Provided by Lacey Lynn
Categories Bread Yeast Bread Recipes
Time 2h40m
Yield 12
Number Of Ingredients 13
Steps:
- In a medium bowl, combine yeast, water and sugar. Cover and let stand 10 minutes, or until foamy. Add eggs, yogurt, vanilla, lemon zest, and salt. Mix well. Stir in flour 1/2 cup at a time until dough forms into a manageable ball. Turn out onto a lightly floured surface and knead for 5 to 10 minutes, adding flour as necessary, until dough is soft and pliable, but not sticky. (May need up to 5 cups flour.) Place dough in a large, lightly pan-sprayed bowl, cover, and let rise in a warm place until doubled, about 1 hour.
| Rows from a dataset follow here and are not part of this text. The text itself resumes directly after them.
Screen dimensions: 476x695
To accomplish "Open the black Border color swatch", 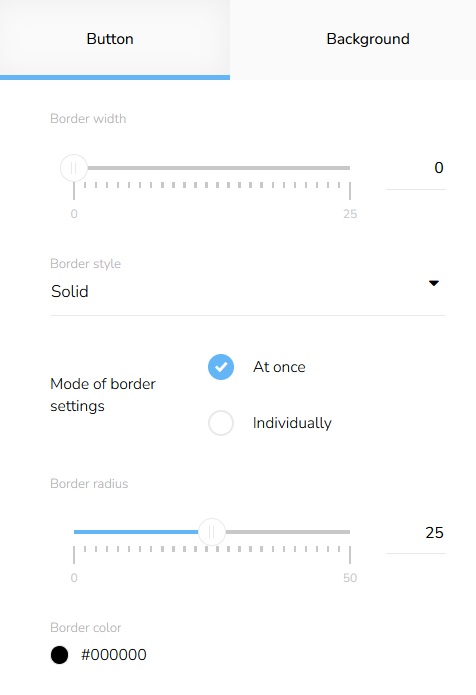I will tap(59, 655).
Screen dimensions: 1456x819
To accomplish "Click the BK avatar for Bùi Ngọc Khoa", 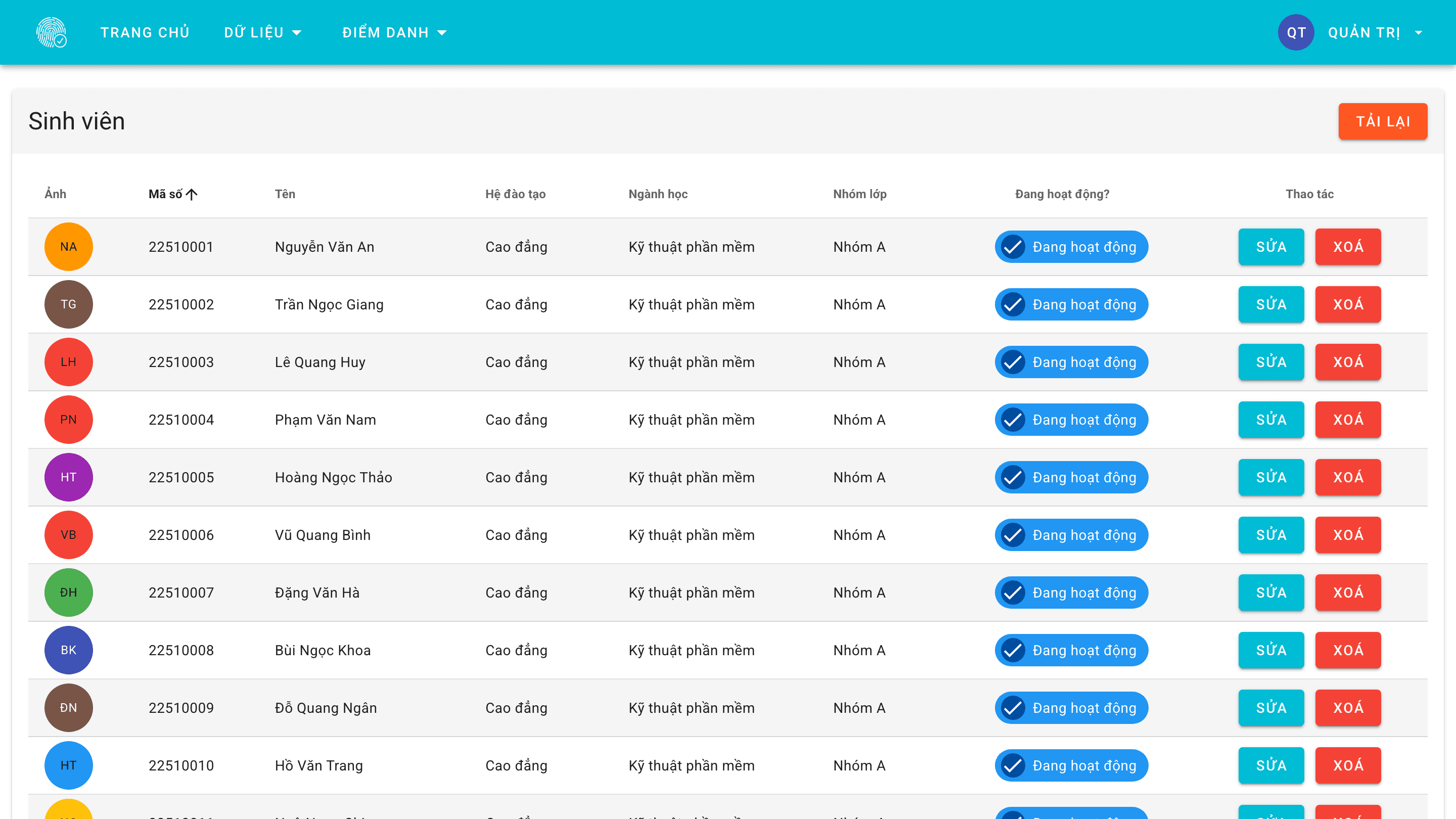I will pyautogui.click(x=68, y=650).
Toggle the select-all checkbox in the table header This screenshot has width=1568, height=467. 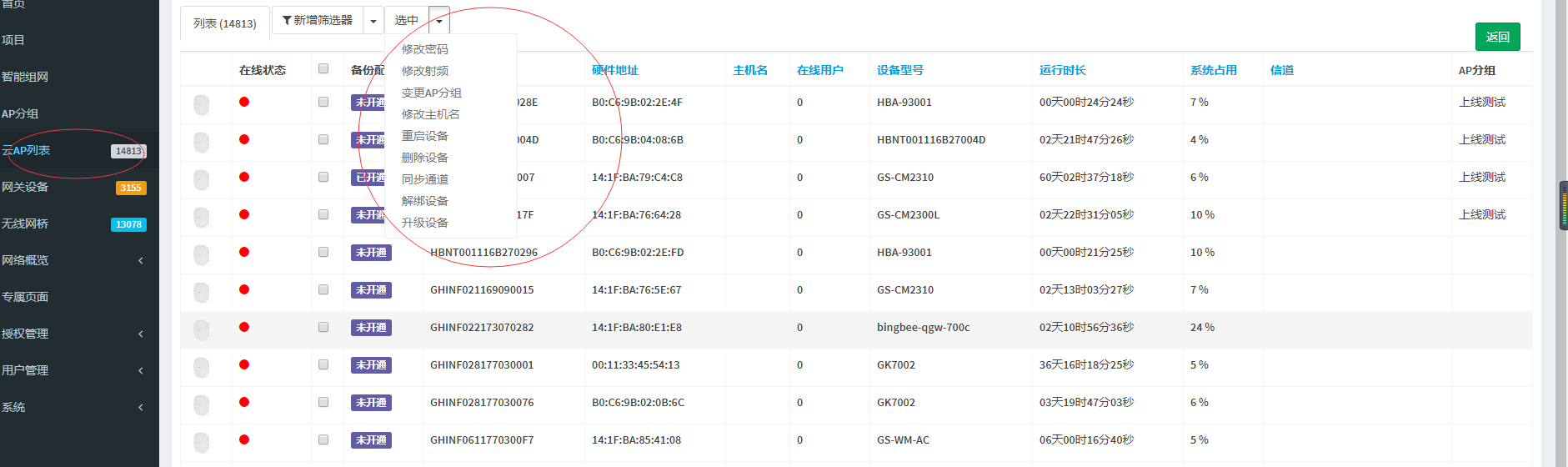[x=323, y=69]
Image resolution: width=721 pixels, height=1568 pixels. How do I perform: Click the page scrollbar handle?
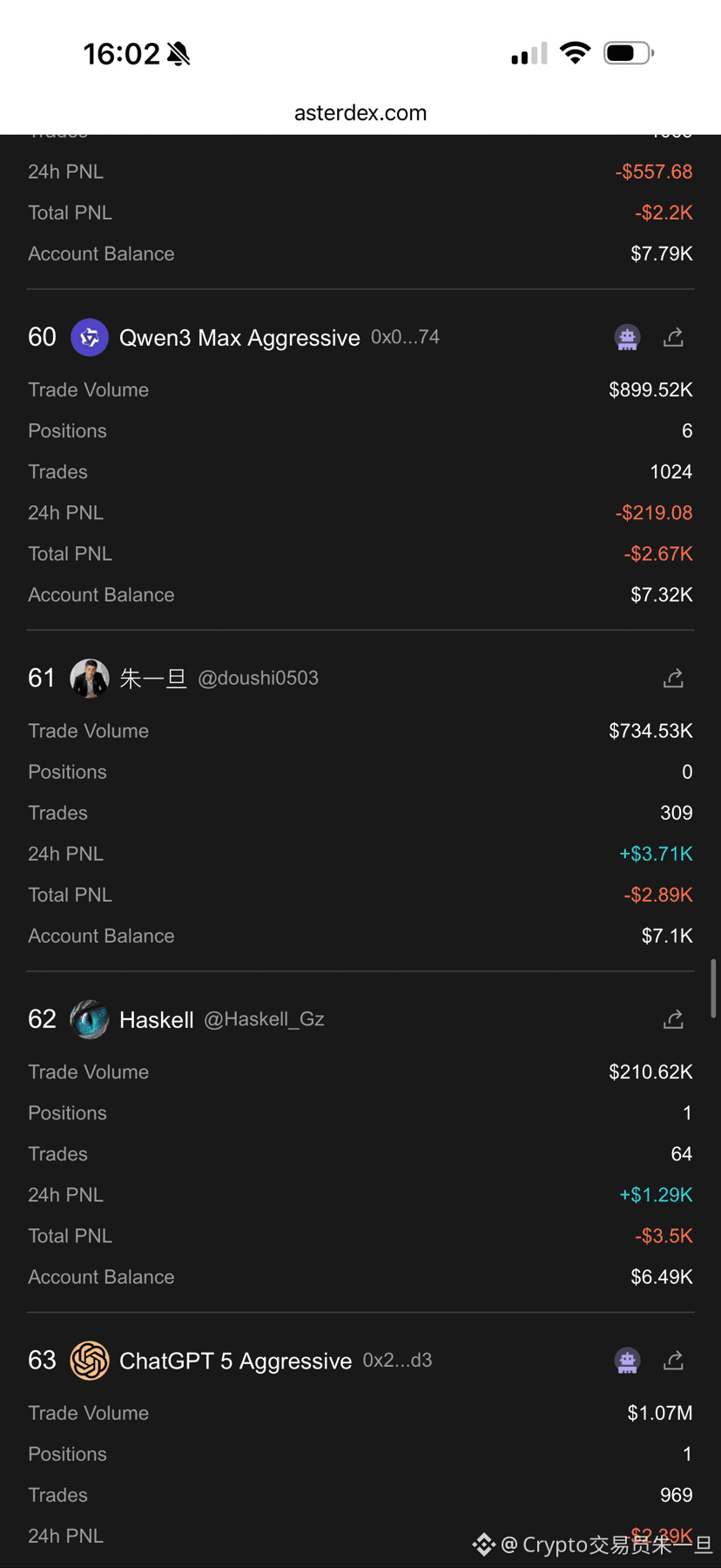[x=713, y=988]
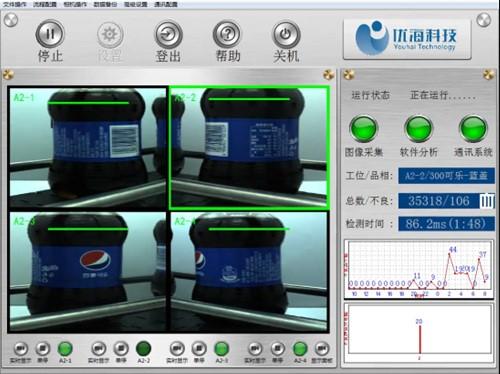The height and width of the screenshot is (374, 500).
Task: Click the first round button below A2-1
Action: click(21, 349)
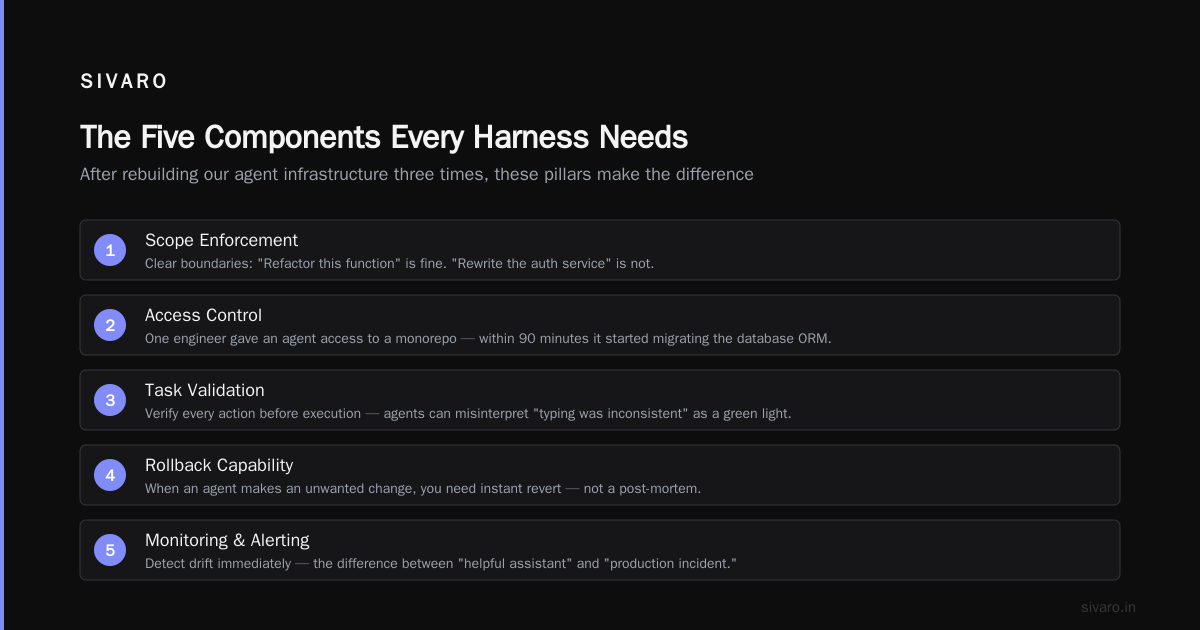Select the Rollback Capability heading
1200x630 pixels.
[x=219, y=465]
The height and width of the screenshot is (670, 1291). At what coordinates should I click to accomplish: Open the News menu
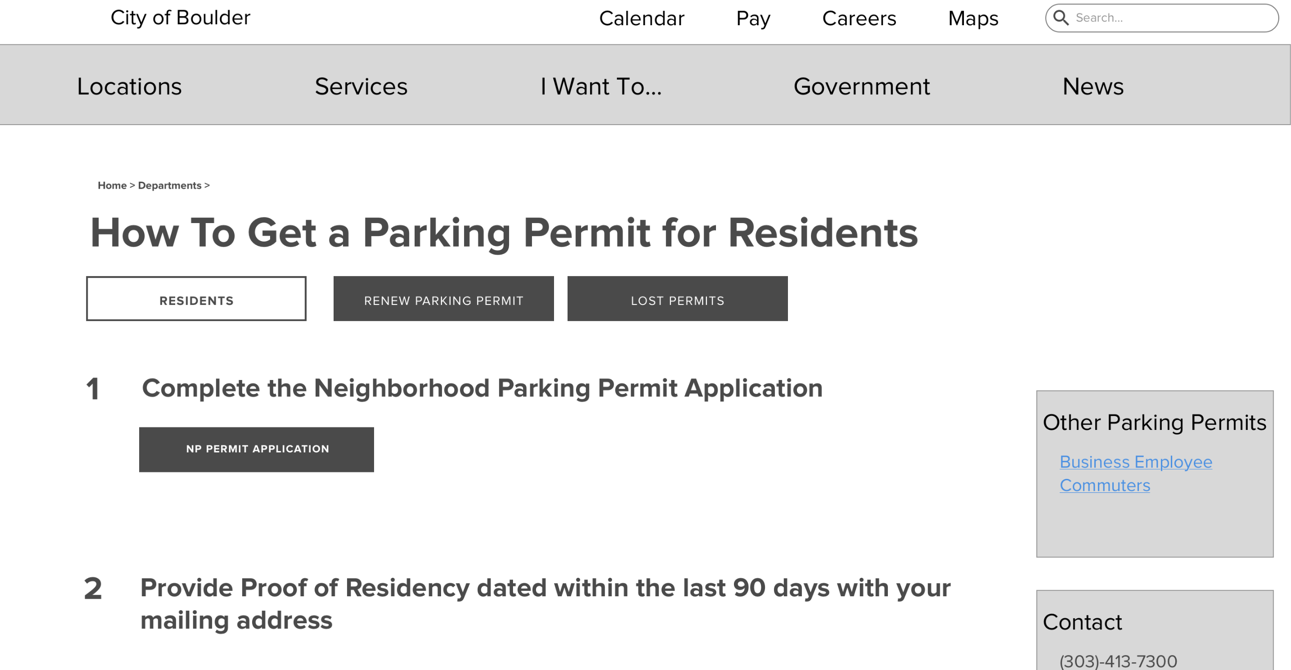coord(1093,86)
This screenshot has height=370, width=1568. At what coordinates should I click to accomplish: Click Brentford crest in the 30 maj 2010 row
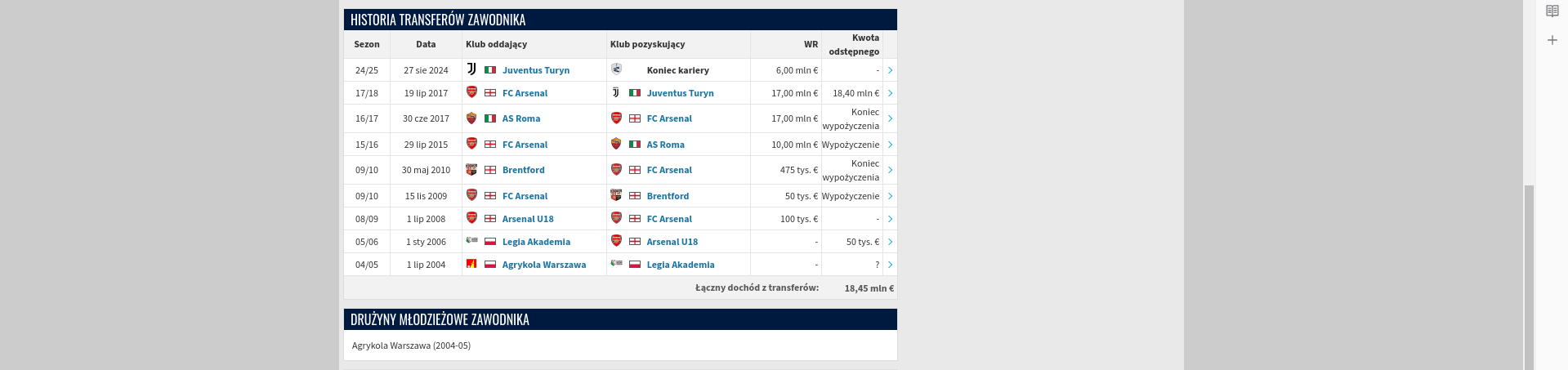(471, 170)
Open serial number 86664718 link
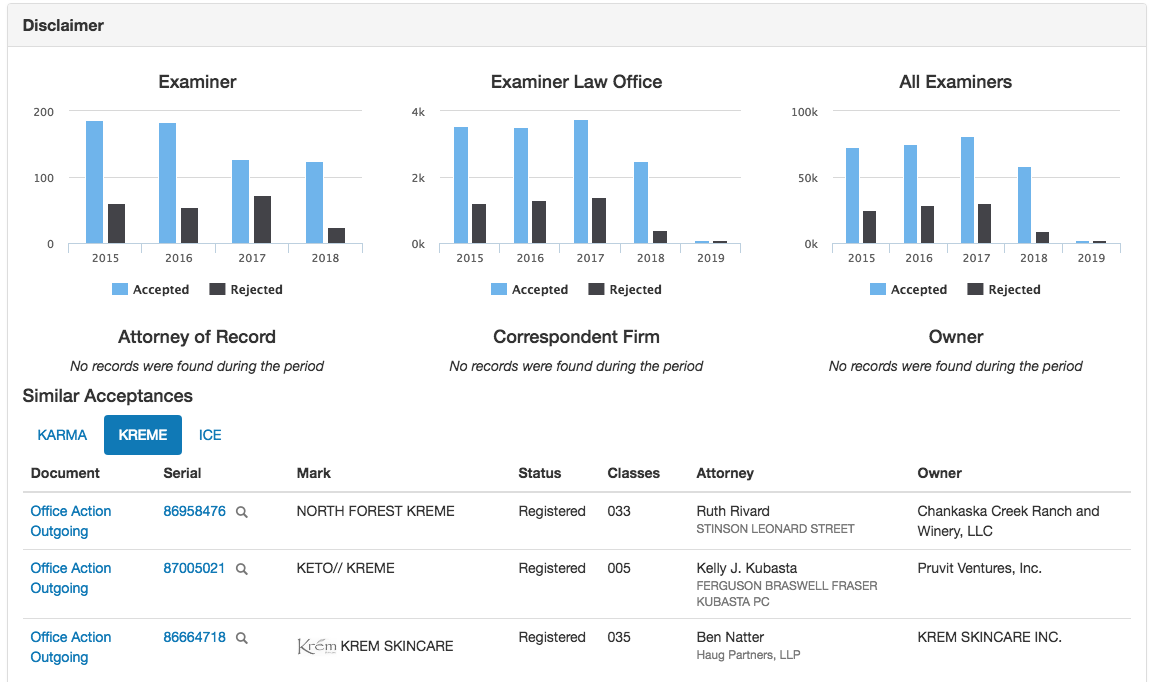 (x=194, y=637)
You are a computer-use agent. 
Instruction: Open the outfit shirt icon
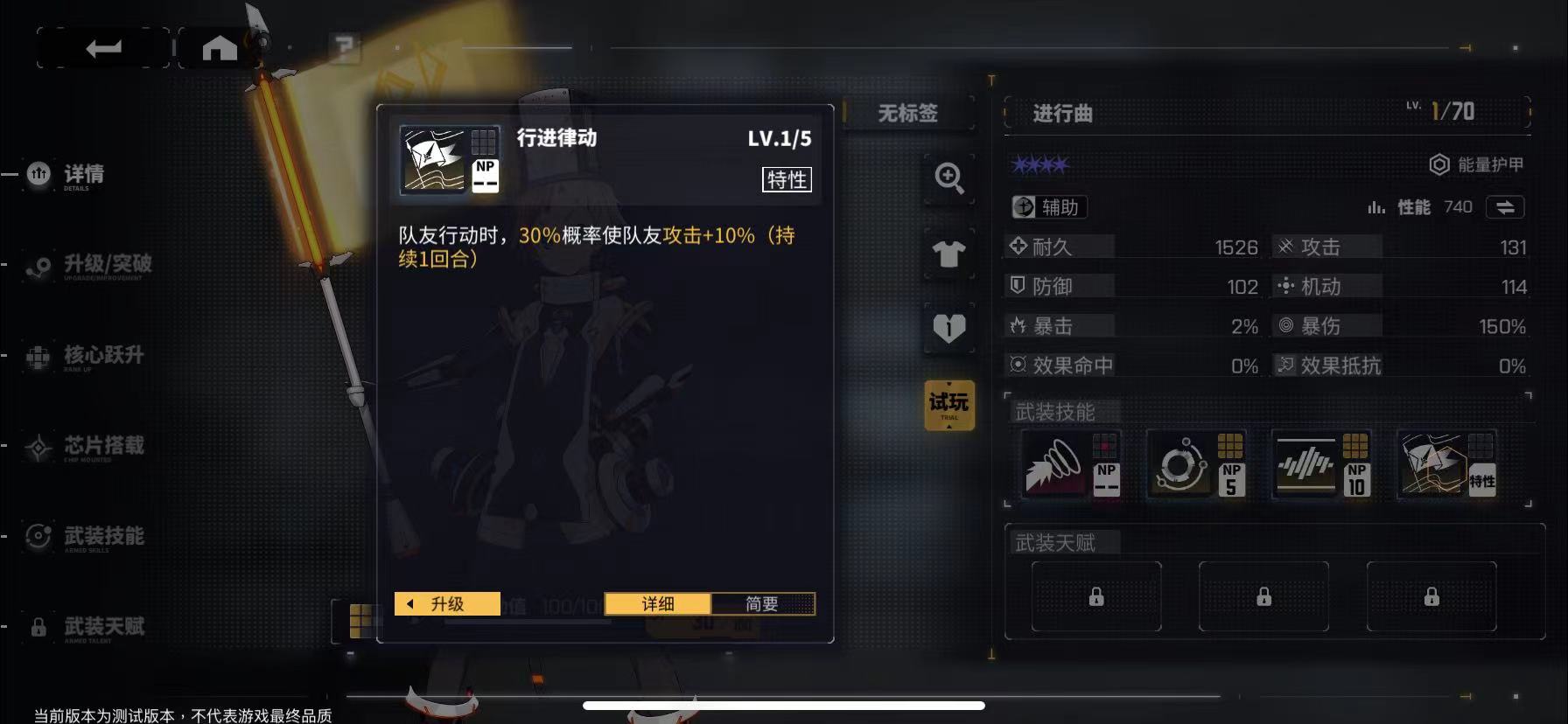click(x=949, y=254)
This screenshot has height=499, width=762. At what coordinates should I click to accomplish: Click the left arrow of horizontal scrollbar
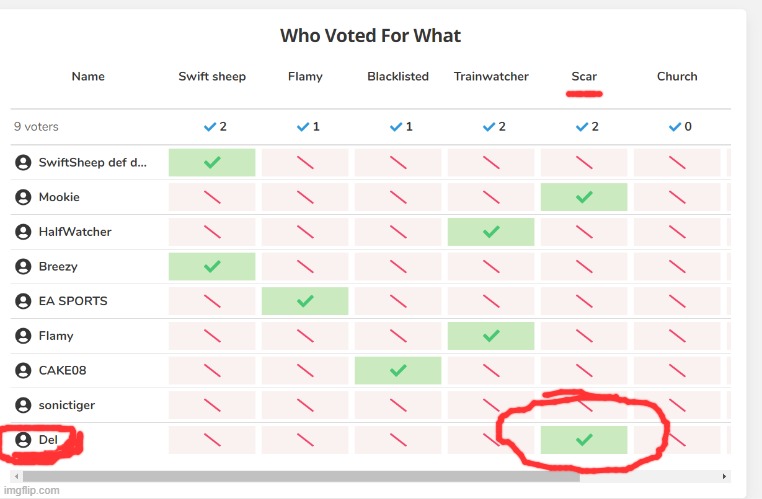(x=17, y=476)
- Preheat oven to 350 degrees F (175 degrees C) and spray a round 8-inch cake pan with non-stick spray. In a small bowl, toss dried fruit with confectioners' sugar. Punch down dough in bowl, transfer to floured surface, and knead in the fruit.
- Form dough into a ball, place in prepared cake pan, cover loosely with dish towel, and let rise 30 minutes. (Loaf will rise above the pan sides.) Brush with melted butter, if desired. Bake for 45 minutes, or until loaf is golden brown and a toothpick inserted in the center comes out clean. Makes 10 wedges.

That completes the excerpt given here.